== Entries supplied ==

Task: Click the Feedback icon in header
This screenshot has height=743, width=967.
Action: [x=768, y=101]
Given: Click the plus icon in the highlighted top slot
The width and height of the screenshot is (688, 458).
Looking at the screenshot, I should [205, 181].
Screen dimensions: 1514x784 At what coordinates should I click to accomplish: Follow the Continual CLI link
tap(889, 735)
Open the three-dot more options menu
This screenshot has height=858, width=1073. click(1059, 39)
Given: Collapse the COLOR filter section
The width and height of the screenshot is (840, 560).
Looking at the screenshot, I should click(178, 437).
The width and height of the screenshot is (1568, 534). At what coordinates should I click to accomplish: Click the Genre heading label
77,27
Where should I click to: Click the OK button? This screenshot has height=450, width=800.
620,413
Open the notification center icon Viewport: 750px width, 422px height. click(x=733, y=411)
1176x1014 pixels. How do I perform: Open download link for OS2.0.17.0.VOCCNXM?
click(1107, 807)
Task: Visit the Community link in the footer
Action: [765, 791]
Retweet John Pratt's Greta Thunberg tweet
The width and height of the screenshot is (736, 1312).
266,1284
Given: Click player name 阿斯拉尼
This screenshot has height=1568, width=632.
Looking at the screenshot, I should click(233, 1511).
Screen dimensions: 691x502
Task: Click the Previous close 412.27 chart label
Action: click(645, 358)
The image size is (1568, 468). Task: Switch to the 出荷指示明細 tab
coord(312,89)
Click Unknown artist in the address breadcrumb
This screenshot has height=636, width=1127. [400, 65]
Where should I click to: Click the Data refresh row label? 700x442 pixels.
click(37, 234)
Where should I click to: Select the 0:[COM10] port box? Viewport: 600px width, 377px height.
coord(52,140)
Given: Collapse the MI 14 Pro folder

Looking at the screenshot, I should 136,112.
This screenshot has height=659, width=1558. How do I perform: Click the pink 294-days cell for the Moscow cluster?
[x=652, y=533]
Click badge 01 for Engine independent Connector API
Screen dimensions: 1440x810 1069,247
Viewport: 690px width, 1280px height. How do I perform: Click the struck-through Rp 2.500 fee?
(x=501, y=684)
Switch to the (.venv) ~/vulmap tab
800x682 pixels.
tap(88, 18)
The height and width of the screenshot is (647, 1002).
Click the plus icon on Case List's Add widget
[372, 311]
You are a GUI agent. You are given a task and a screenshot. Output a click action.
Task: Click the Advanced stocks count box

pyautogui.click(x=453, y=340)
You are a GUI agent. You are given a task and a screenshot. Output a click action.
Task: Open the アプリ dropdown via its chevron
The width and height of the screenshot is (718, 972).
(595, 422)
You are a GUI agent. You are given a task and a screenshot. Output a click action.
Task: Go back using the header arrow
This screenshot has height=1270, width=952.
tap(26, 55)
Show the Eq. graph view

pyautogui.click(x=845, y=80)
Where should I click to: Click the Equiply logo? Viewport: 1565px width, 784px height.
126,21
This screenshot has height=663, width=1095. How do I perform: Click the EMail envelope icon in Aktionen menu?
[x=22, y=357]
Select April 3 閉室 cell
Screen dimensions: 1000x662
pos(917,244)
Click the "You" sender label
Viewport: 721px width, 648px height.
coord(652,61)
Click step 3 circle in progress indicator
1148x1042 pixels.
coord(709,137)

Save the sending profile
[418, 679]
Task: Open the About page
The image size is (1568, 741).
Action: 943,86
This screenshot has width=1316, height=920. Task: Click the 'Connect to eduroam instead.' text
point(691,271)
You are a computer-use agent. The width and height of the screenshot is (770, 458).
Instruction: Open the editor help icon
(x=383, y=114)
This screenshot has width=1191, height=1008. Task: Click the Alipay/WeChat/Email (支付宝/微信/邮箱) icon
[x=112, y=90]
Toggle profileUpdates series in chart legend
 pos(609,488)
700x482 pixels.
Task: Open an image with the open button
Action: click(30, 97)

===

Search each line of the data above for "header", and copy the lines where it occurs.

Task: Click the Feedback icon in header
Task: Go back using the header arrow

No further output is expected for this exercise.